Por Sarah Young
LONDON, Feb 24 (Reuters) – Digital health checks will be vital to the recovery of overseas travel, Britain’s Heathrow Airport said on Wednesday, after a COVID-19 passenger collapse led to a loss of 2 billion pounds (2.8 billion dollars) in 2020.
The UK government said on Monday that overseas travel could restart in mid-May, prompting a surge in holiday bookings.
London is also studying a digital health passport or app to help ease restrictions, while admitting that the benefits must be weighed against the potential risks to civil liberties.
But Heathrow CEO John Holland-Kaye said digital technology and international agreements would be vital to reviving an industry that has been badly impacted by the pandemic.
“It is absolutely crucial and that is one of the main things that the government should work on,” he said when asked about a digital health app.
Currently, paper checks of COVID-19 test results and passenger locator forms take 20 minutes per person at Heathrow, making travel nearly impossible if passenger numbers rise from low levels. current.
Britain’s largest airport said it was “very likely” that people would be able to go on summer holidays, but it believes passenger numbers will be slow to recover.
The airport, west of London, expects 25 million passengers in the second half of the year, which means that it would be operating at approximately 50% of its capacity.

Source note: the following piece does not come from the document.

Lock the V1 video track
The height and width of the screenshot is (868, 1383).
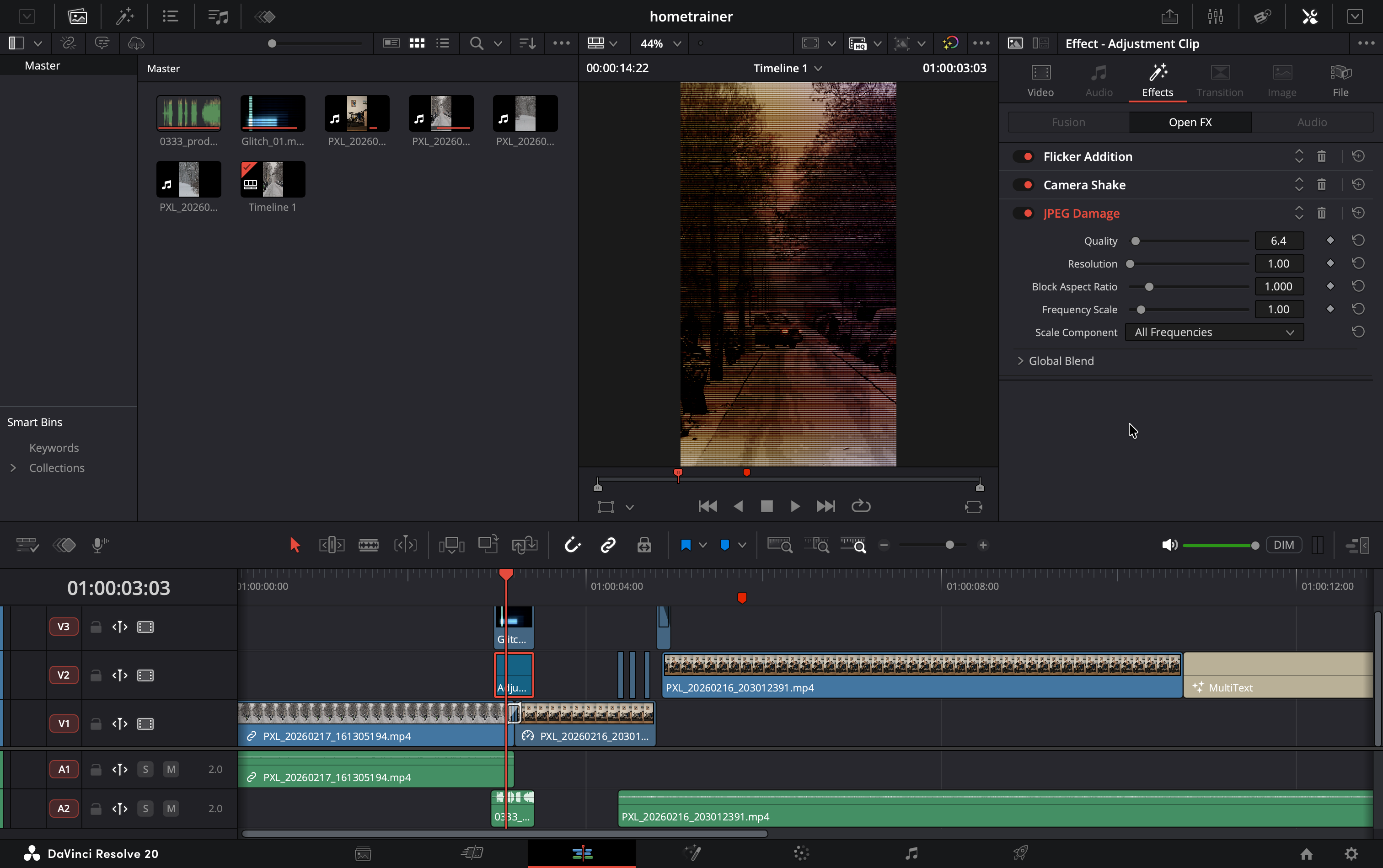point(95,723)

Heathrow, owned by Spain’s Ferrovial, Qatar Investment Authority, China Investment Corp and others, lost its title as Europe’s busiest airport to Paris last year after its flight schedules were cut more than those of your rivals.
Passenger numbers plummeted 73% to 22 million people last year, and half of those who traveled during January and February, before the pandemic shut down global travel in March.